Passage to read:
--------------------

I also think that for a northern climate, worrying about the heat given off is ridiculous. And I speak as someone who, by way of Energy Star windows and appliances, programmable thermostats, improved insulation, wearing an extra sweater, etc has reduced her January hydro bill (electric heat) by 42% compared to Jan 2008, before we began the upgrades to the house.

I don’t think anyone has truly thought through the CFL, and it will come back to bite.

Feb 03, 2011
4:30 PM

I cannot believe that any amount of mercury is safe. Especially not for young children. It accumulates. By the time your in your 50’s how much mercury will you have been exposed to from these bulbs and other sources? If everyone is using these there are more incidents of breakage and where does the mercury go? and ALL of these bulbs should have the extra covering on them so you can put them in without being so worried about breaking them.

My spouse was putting one outside, a yellow one. It busted in his face. He felt the escaping gas. And then, of course we noticed the fine print — which should not be fine — that it had to be in a covered receptacle. That’s not why it busted, but it meant we shouldn’t have been trying to put it in. Also you have to hold it by the base which is not easy in all circumstances, another reason for the extra covering.

--------------------

Excerpted data:

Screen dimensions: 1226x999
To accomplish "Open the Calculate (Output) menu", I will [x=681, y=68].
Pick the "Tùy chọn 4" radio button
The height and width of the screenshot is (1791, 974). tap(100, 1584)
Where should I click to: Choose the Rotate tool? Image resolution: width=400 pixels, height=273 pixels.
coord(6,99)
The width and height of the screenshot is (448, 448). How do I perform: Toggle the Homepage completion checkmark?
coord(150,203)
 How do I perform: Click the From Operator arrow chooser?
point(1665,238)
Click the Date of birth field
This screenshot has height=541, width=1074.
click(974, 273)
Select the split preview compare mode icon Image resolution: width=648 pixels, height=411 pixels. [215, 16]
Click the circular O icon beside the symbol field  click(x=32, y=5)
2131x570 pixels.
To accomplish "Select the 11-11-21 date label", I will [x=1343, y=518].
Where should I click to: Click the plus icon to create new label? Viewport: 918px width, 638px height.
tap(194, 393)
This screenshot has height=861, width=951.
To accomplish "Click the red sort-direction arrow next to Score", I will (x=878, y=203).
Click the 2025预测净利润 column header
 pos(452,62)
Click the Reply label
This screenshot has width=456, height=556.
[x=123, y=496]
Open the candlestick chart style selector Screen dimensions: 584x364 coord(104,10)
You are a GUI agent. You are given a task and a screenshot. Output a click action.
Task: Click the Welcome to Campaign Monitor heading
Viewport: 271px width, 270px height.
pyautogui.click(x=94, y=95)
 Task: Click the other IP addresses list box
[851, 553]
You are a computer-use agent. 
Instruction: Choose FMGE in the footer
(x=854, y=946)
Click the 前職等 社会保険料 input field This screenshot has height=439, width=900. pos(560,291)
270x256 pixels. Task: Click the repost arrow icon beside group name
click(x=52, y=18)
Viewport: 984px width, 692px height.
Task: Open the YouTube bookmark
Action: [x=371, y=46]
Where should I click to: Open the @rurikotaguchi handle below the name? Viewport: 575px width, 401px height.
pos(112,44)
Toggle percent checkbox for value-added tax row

--------------------

Required actions:
a) In the comments on CFL bulbs, by what percentage did the first commenter's January hydro bill fall compared with January 2008?
b) According to the comments on CFL bulbs, why should all of these bulbs have an extra covering? Answer in one to three sentences.
c) Write the next part of the comments on CFL bulbs, beginning right after the last sentence shown.

Solved tasks:
a) It fell by 42%.

b) A covering would let people put the bulbs in without worrying so much about breaking them. It would also help because the bulb has to be held by the base, which is not easy in all circumstances.

c)
Feb 02, 2011
2:21 AM

Well, I’ve been totally confused about light bulbs. When the new energy efficient bulbs became available, I switched all the bulbs in my house, at quite a big expense. I never saw any savings at all in my light bill and no one is telling me they are seeing savings because they changed. In fact, my usage went up a bit. I can’t attribute that to the new bulbs, as their may have been other factors that caused that and I am not an energy expert. I did work in an airport where they tested the bulbs for a year before they became generally available on the market, and that pilot did show significant savings. But, in an airport, they are never shut off. So, when I didn’t see any savings, I contacted a professor at a local university that I had heard had looked at the bulbs and their efficiency. He said that unless you leave the bulbs turned on for a minumum of 3 hours, they actually used more power in the warming up stage. Well, in my house, there is very seldom a light bulb on for 3 hours. So, I removed all those expensive lights, donated them to a local animal shelter, and put new low wattage (15 and 25 watt) light bulbs in. And no, we’re not sitting around in the dark and can see things just fine. My question: Are the new lights that are out now better and should I change my bulbs again?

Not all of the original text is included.